- **Source passage**:

BREAKING THE EXPRESSIVE BOTTLENECKS OF GRAPH NEURAL NETWORKS Anonymous authors Paper under double-blind review

Abstract

Recently, the Weisfeiler-Lehman (WL) graph isomorphism test was used to measure the expressiveness of graph neural networks (GNNs), showing that the neighborhood aggregation GNNs were at most as powerful as 1-WL test in distinguishing graph structures. There were also improvements proposed in analogy to k-WL test (k ą 1). However, the aggregators in these GNNs are far from injective as required by the WL test, and suffer from weak distinguishing strength, making it become expressive bottlenecks. In this paper, we improve the expressiveness by exploring powerful aggregators. We reformulate aggregation with the corresponding aggregation coefficient matrix, and then systematically analyze the requirements of the aggregation coefficient matrix for building more powerful aggregators and even injective aggregators. It can also be viewed as the strategy for preserving the rank of hidden features, and implies that basic aggregators correspond to a special case of low-rank transformations. We also show the necessity of applying nonlinear units ahead of aggregation, which is different from most aggregation-based GNNs. Based on our theoretical analysis, we develop two GNN layers, Expand-ingConv and CombConv. Experimental results show that our models significantly boost performance, especially for large and densely connected graphs.

- **Exercise brief**:
Please answer these from the abstract on graph neural networks above:
1. At most how powerful were neighborhood aggregation GNNs in distinguishing graph structures?
2. What does the abstract say must be applied ahead of aggregation?
3. For which graphs do the new models improve performance most?

- **Data segment**:
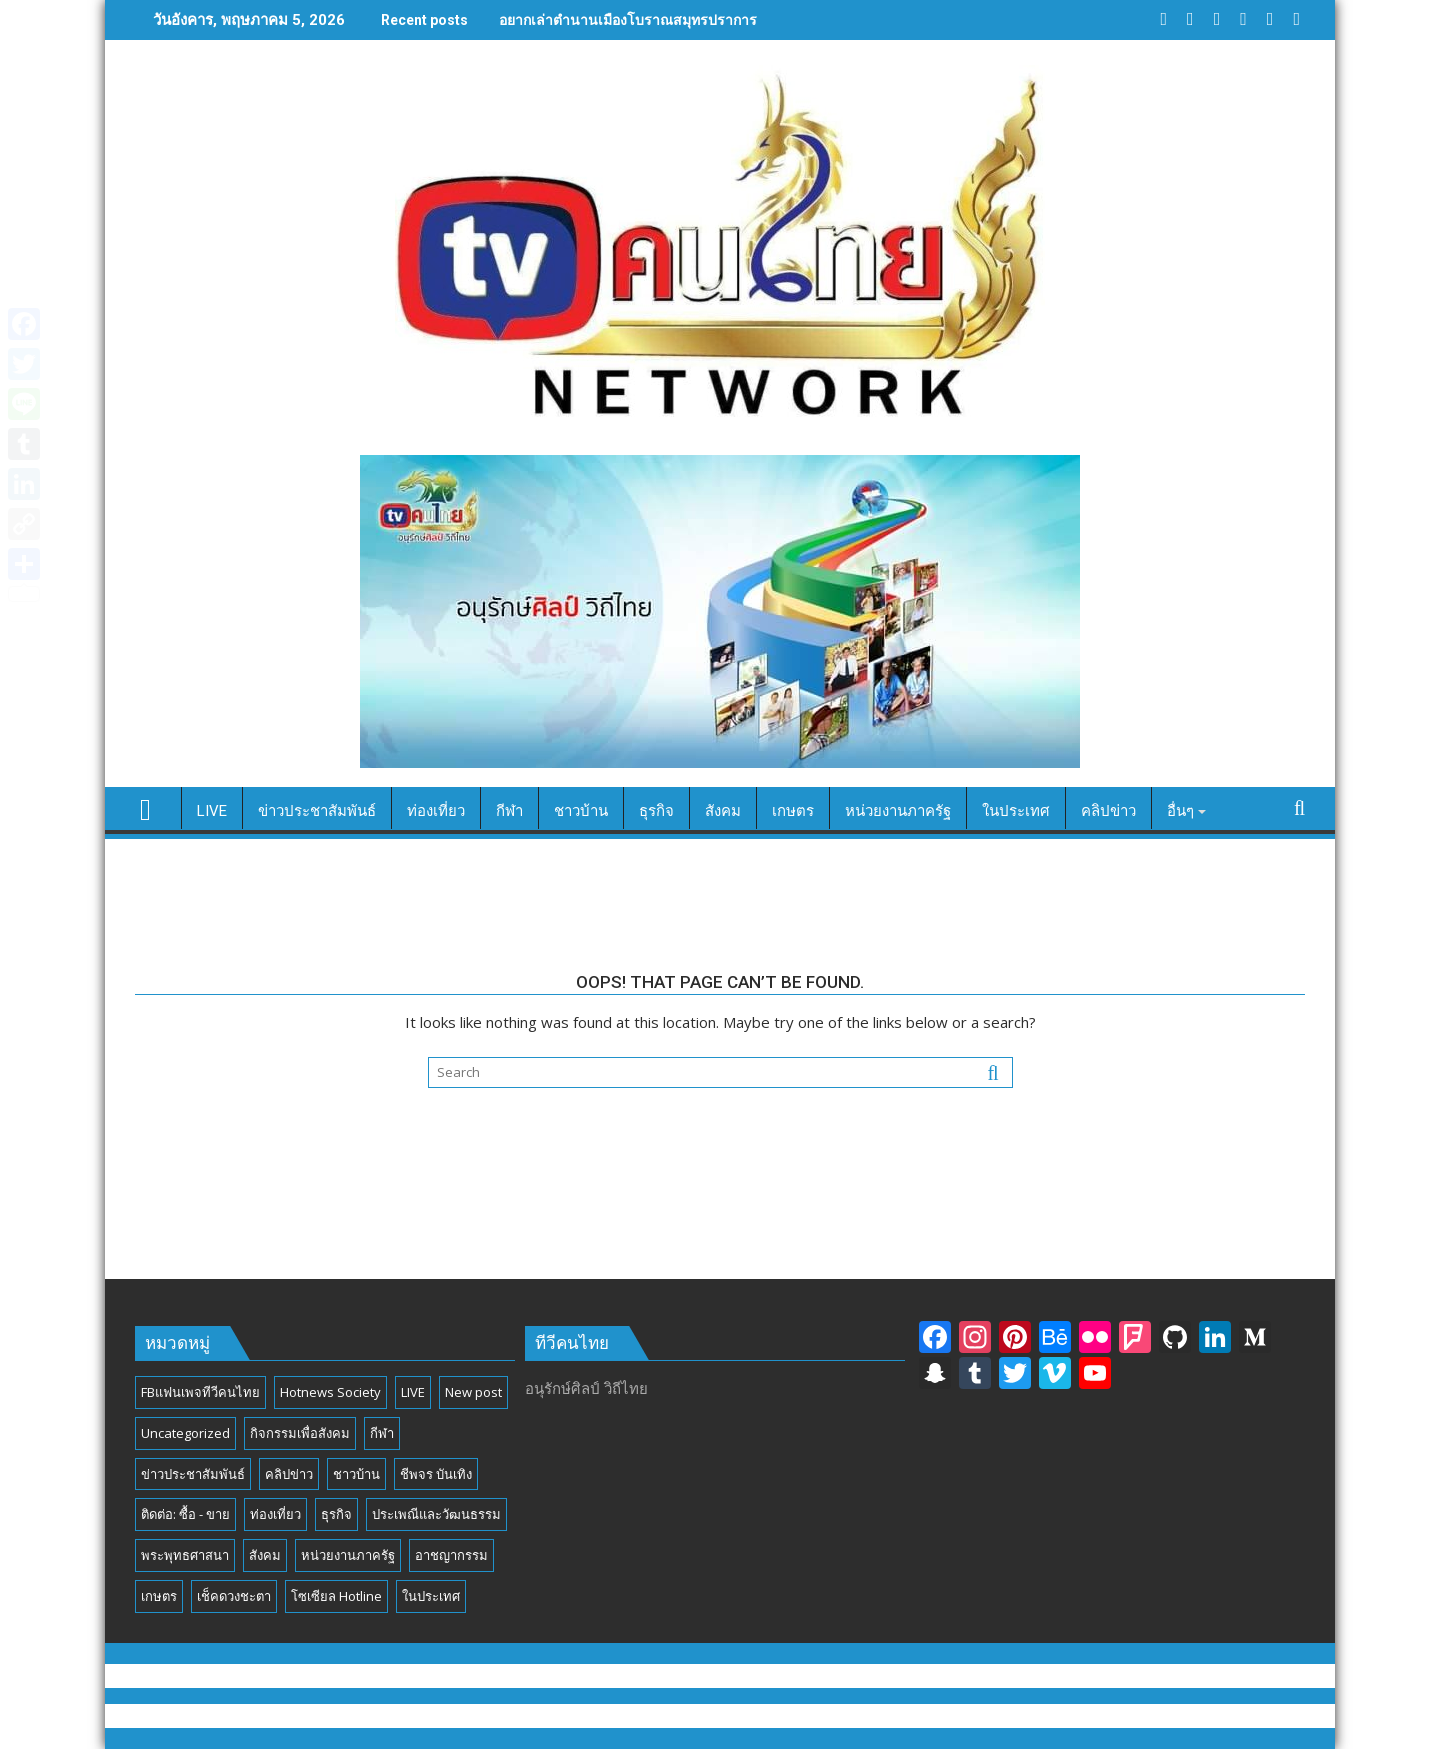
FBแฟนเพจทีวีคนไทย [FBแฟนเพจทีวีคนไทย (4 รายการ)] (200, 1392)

- **Answer to this exercise**:
1. At most as powerful as the 1-WL test.
2. Nonlinear units.
3. Large and densely connected graphs.